In article <1992Jan8.204759.9392@mp.cs.niu.edu> rickert@mp.cs.niu.edu (Neil Rickert) writes:
>In article <5907@skye.ed.ac.uk> jeff@aiai.UUCP (Jeff Dalton) writes:
>>
>>If Searle's right that the CR doesn't understand chinese, it doesn't
>>matter what the program is.  That's the whole point of the "rules": to
>>be whatever program is supposedly the right one.  His argument doesn't
>>depend on it being a particular kind of program.  Since it doesn't
>>matter what the program is, it doesn't matter whether it contains
>>a "huge amount of sensory and motor experience, and the concepts
>>associated with them" (if we assume that "concepts" isn't meant
>>in some question-begging sense.)
>
>  Why don't we do a few "back of the envelope" calculations.
>
>  The brain is thought to have a lot of computational power.  Let's assume
>it is the equivalent of perhaps 1000 Cray supercomputers.

### What to do
1) In the Usenet post about Searle's Chinese Room argument, what does Neil Rickert propose assuming the brain's computational power is equivalent to?
2) Continue the Usenet post about Searle's Chinese Room argument from its last line.

### Data shown
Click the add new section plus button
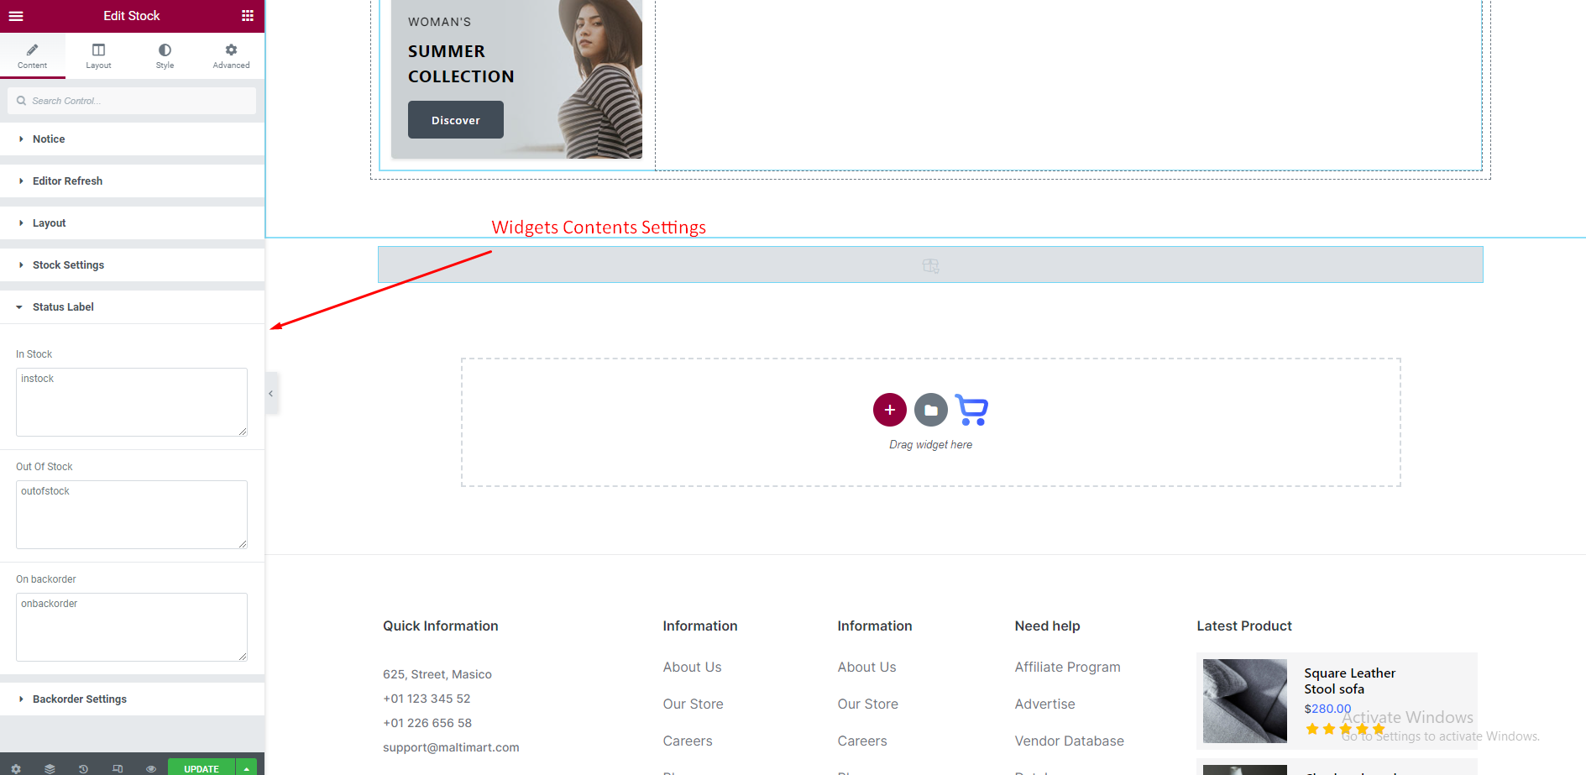This screenshot has height=775, width=1586. 889,410
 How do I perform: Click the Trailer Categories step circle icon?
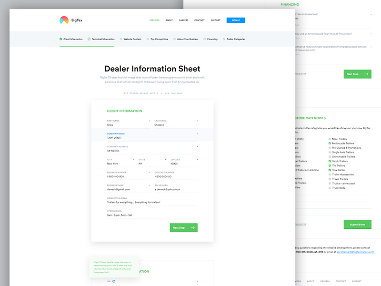click(x=224, y=39)
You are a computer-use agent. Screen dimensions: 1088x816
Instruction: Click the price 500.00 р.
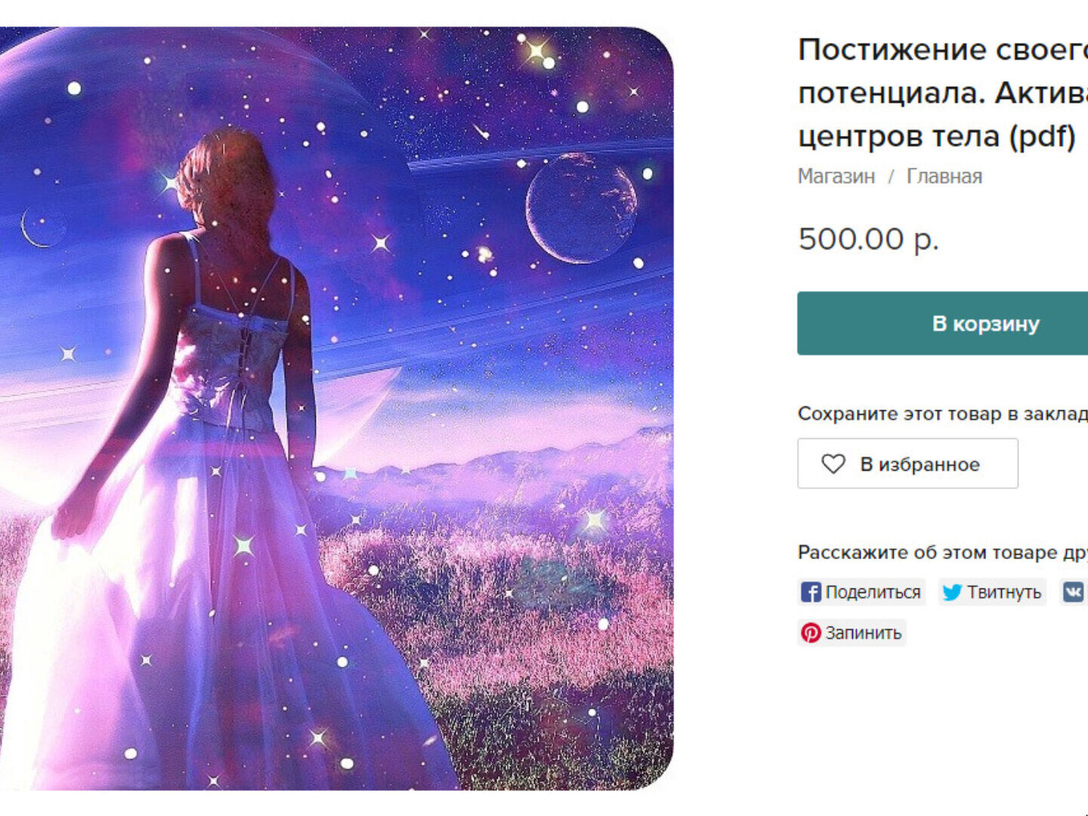point(868,240)
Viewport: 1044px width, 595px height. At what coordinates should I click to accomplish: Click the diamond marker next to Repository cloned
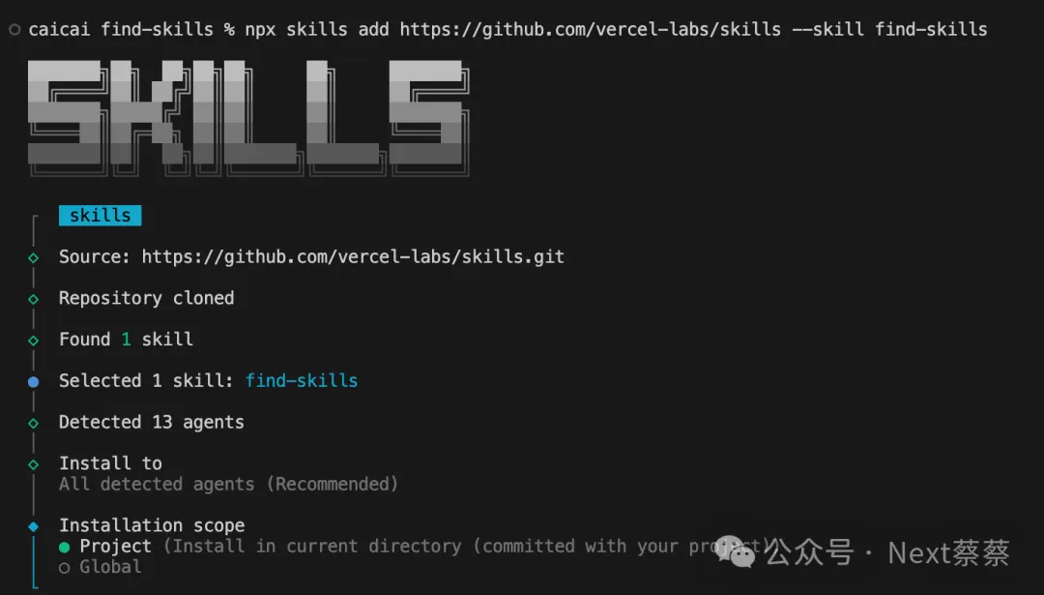(x=33, y=299)
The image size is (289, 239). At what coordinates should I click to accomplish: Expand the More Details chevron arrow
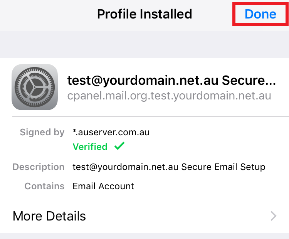coord(274,216)
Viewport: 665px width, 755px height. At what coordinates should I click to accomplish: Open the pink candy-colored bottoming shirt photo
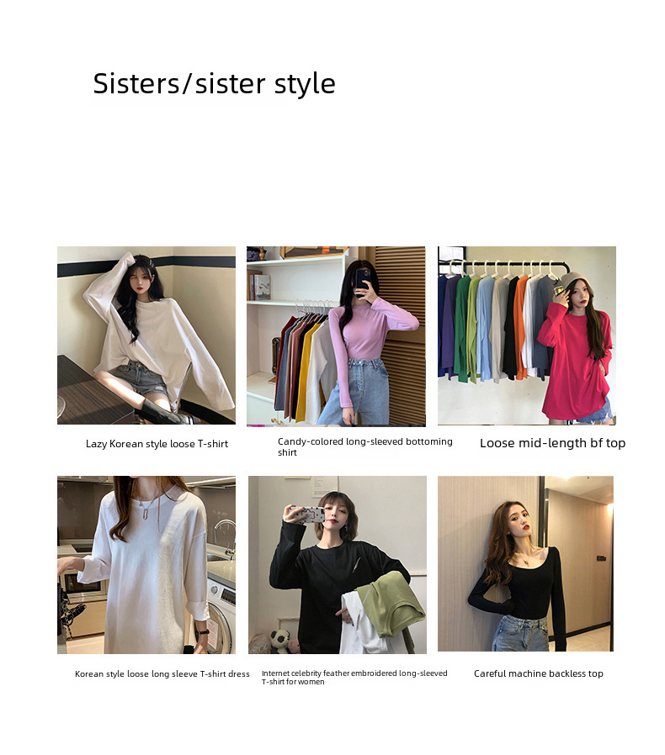coord(336,336)
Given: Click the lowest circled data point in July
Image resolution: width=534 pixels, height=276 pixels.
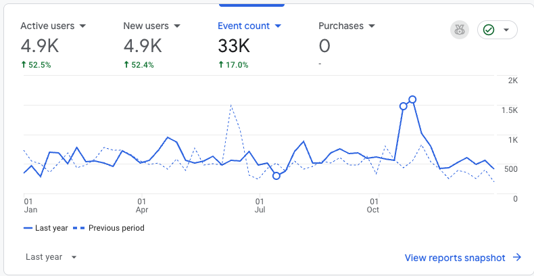Looking at the screenshot, I should click(x=276, y=176).
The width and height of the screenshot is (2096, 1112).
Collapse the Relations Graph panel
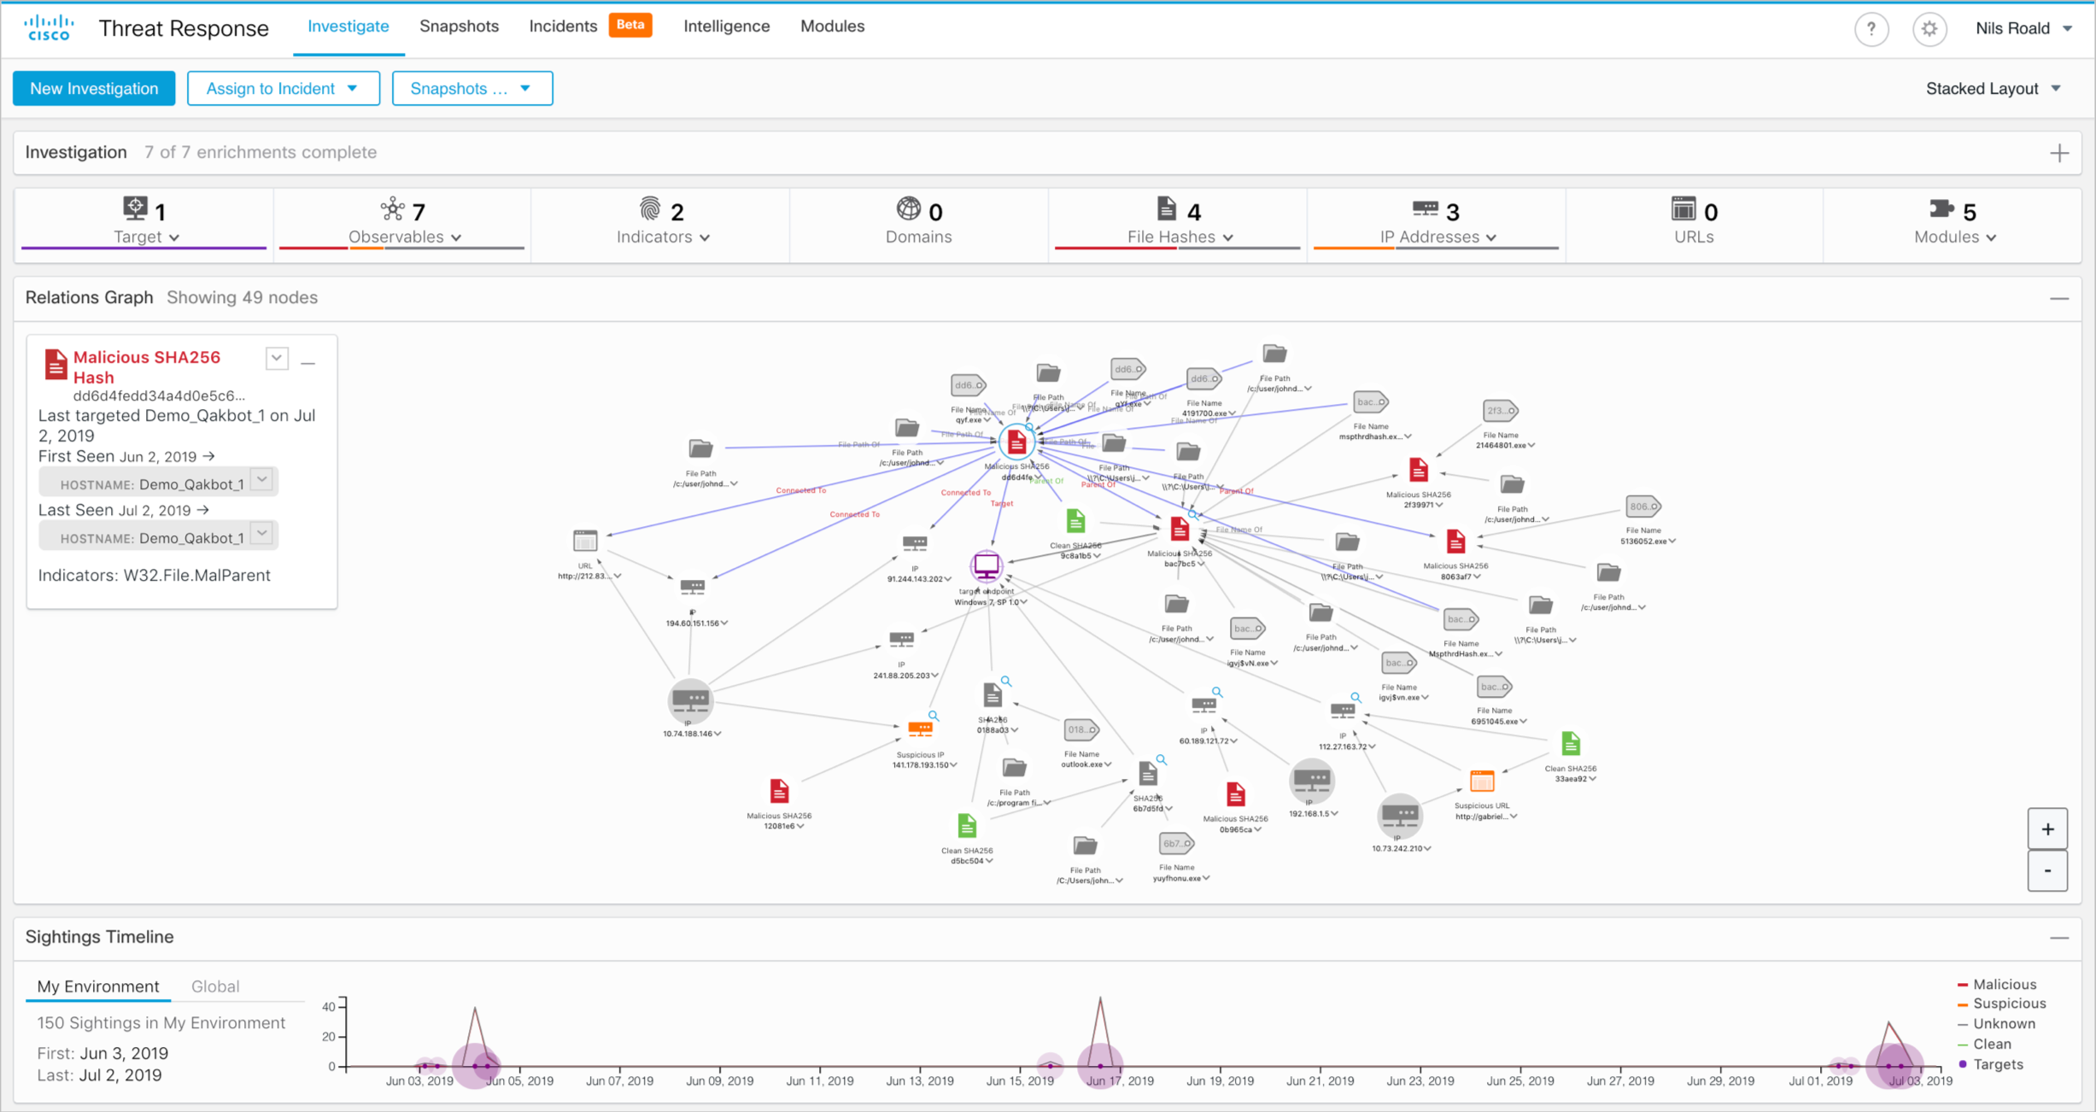click(x=2059, y=298)
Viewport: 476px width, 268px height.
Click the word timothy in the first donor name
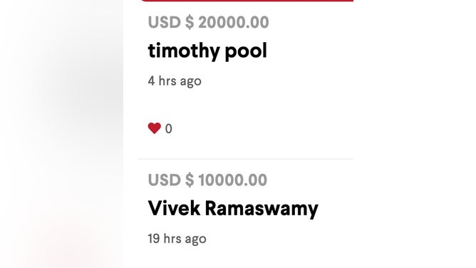pyautogui.click(x=184, y=51)
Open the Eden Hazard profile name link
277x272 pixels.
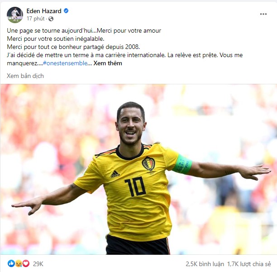click(x=44, y=11)
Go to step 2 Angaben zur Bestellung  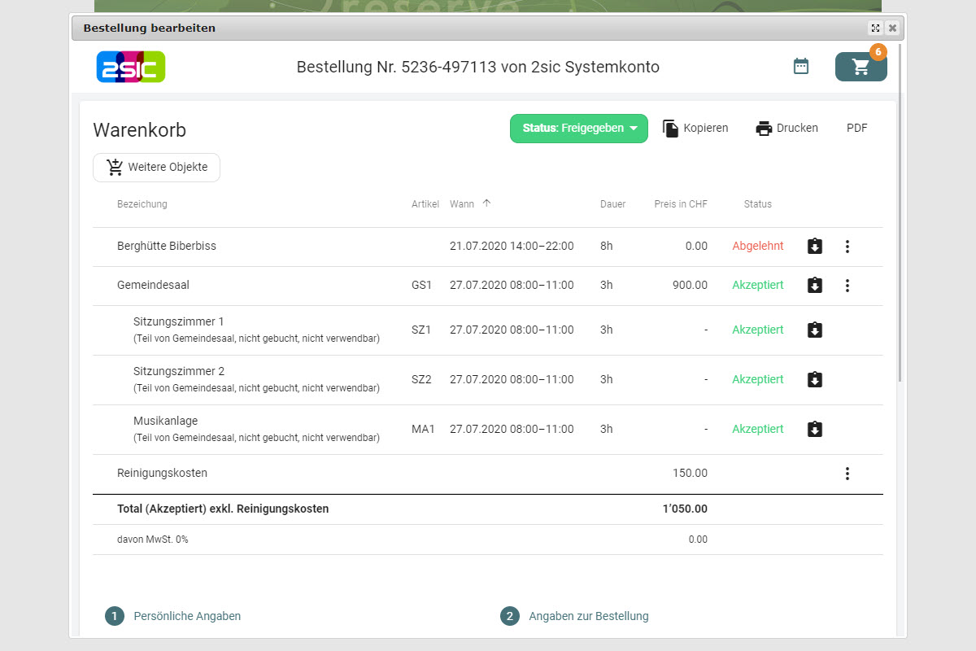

### Per-task outputs
1) Perhaps 1000 Cray supercomputers.

2)
>
>  Now on doing the sort of 'syntactical table lookup' that computers do,
>a human might take at least one second, and perhaps much much more, to do
>what a Cray does in a nano-second.  So we are going to need about 10^12
>people in that Chinese room.  I hope the air conditioning is pretty powerful!

Etc.

>  All that Searle has shown that a 1950's technology computer is not
>powerful enough to emulate the mind.

This point has been made many times, in this newsgroup and elsewhere.
However, it isn't the robot reply, which is what I was discussing.
I used the formulation "if Searle is right" in order to consider
whether sensors would make any difference.  Whether he is right
has been discussed, at length, elsewhere.  If every issue has to
be addressed in every branch of the discussion, we may as well
give up.

>>Moreover, Searle presents two arguments (the Chinese Room and "syntax
>>isn't enough for semantics") that (if correct) show that something
>>that can't be captured by a program is involved.
>
> What about the following as an attempt to paraphrase the syntax/semantics
>issue:
>
>  (1)	Computations in physics require real numbers.
>
>  (2)	Computers use only 0 and 1, which are integers.
>
>  (3)	You can't get real numbers out of integers.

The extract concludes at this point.